Neste dia, que já pode ser qualificado como histórico, a Secretaria de Justiça e Direitos Humanos do Governo da Bahia realiza um ato de reparação, reconhecendo a responsabilidade do estado no assassinato do jornalista Manuel Leal, por não garantir sua segurança e liberdade de expressão.
Trata-se da primeira vez que um estado brasileiro acata uma recomendação do Comitê Interamericano de Direitos Humanos, entidade que solicitou a reparação.
Manuel Leal, diretor do semanário A Região, foi assassinado em janeiro de 1998, numa emboscada em frente à sua residência no Jardim Primavera, bairro da periferia de Itabuna, a poucos metros das sedes da Polícia Civil e do Batalhão da Polícia Militar.
Na época, o jornal vinha fazendo denuncias fartamente comprovadas contra autoridades municipais e estaduais.
O crime foi uma espécie de “crônica de uma morte anunciada” e só não entrou para a extensa lista de assassinatos insolúveis e nem caiu no completo esquecimento por contra da reação de uns poucos órgãos de imprensa e de instituições como Repórteres Sem Fronteiras, Sociedade Interamericana de Imprensa e Comitê de Proteção a Jornalistas.
Após uma investigação capenga, processos conduzidos com notória displicência e a reabertura do caso por insistência da Justiça, apenas o policial militar Monzat da Costa Brasil foi condenado pelo crime, mas ainda assim manteve o cargo público.

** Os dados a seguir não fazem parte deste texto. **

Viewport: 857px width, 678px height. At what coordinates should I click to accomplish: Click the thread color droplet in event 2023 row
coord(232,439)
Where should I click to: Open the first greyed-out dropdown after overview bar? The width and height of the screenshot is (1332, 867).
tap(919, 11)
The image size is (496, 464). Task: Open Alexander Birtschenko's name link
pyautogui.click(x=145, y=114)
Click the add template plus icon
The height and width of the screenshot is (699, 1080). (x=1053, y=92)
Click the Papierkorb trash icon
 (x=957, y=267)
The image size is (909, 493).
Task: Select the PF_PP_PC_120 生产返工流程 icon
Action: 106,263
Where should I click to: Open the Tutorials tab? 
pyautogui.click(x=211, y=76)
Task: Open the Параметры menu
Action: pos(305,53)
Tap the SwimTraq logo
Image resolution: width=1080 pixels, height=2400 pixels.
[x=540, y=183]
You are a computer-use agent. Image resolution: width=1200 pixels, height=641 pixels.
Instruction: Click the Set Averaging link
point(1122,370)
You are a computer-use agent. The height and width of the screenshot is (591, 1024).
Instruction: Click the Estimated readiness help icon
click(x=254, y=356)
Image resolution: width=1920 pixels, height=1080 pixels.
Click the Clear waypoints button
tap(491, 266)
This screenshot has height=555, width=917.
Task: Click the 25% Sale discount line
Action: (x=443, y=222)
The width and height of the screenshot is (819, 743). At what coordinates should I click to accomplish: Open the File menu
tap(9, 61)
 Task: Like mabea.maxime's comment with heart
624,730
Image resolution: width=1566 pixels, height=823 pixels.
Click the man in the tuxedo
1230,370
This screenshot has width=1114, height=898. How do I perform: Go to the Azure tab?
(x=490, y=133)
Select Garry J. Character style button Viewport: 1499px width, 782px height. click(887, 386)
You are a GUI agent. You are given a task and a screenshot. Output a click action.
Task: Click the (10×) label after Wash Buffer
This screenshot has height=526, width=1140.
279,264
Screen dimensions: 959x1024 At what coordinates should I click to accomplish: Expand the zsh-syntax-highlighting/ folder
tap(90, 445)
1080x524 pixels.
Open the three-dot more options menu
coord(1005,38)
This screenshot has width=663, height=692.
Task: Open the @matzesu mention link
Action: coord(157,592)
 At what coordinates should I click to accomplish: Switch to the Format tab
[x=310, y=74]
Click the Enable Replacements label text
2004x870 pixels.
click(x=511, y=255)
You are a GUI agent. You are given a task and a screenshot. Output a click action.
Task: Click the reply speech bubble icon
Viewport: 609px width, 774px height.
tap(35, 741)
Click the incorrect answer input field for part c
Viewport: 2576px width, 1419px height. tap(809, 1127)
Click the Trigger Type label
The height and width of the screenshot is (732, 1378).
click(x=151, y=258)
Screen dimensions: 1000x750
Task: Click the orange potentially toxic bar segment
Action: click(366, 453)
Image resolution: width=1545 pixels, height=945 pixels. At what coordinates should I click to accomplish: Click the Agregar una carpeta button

Aos mandantes do brutal assassinato, a mais completa e doce impunidade
A reparação feita pelo Governo da Bahia, longe de transformar Manuel Leal num mártir que ele nunca foi nem pretendeu ser, é uma afirmação inquestionável em defesa da liberdade de expressão, um preceito fundamental para o exercício da democracia.
Leal foi o caso de maior repercussão, mas não foi o único.
Numa década especialmente sangrenta para a imprensa baiana, dez profissionais de comunicação foram assassinados nos anos 90. Pelo menos a metade desses homicídios esteve relacionada diretamente ao exercício da profissão.
A impunidade foi a regra em absolutamente todos os crimes.
Foi certamente a mobilização e a resistência quase heróica de um pequeno grupo de jornalistas que não se intimidaram e nem deixaram que o jornal que foi a razão de viver e morrer de Manuel Leal sucumbisse, como certamente era o desejo de seus algozes; que impediu novas mortes de profissionais de imprensa.
Desde então, nenhum outro jornalista foi assassinado na Bahia.
Encerrou-se um ciclo trágico, que a reparação do Estado reverbera como um compromisso, nem sempre possível de cumprir, de zelar pela segurança e integridade dos que não se curvam aos poderosos de plantão e insistem em fazer jornalismo com dignidade.
Mas trata-se de uma situação só se encerrará quando à reparação se somar o fim da impunidade dos que acham que a violência pode calar uma voz.
Pode até calar, mas gera outras e outras vozes, que não apenas sonham, mas também acreditam na Justiça.
Que tarda, falha, mas quem sabe um dia chega.
Se não para Leal, mas para aqueles que teimam em não deixar a chama se apagar.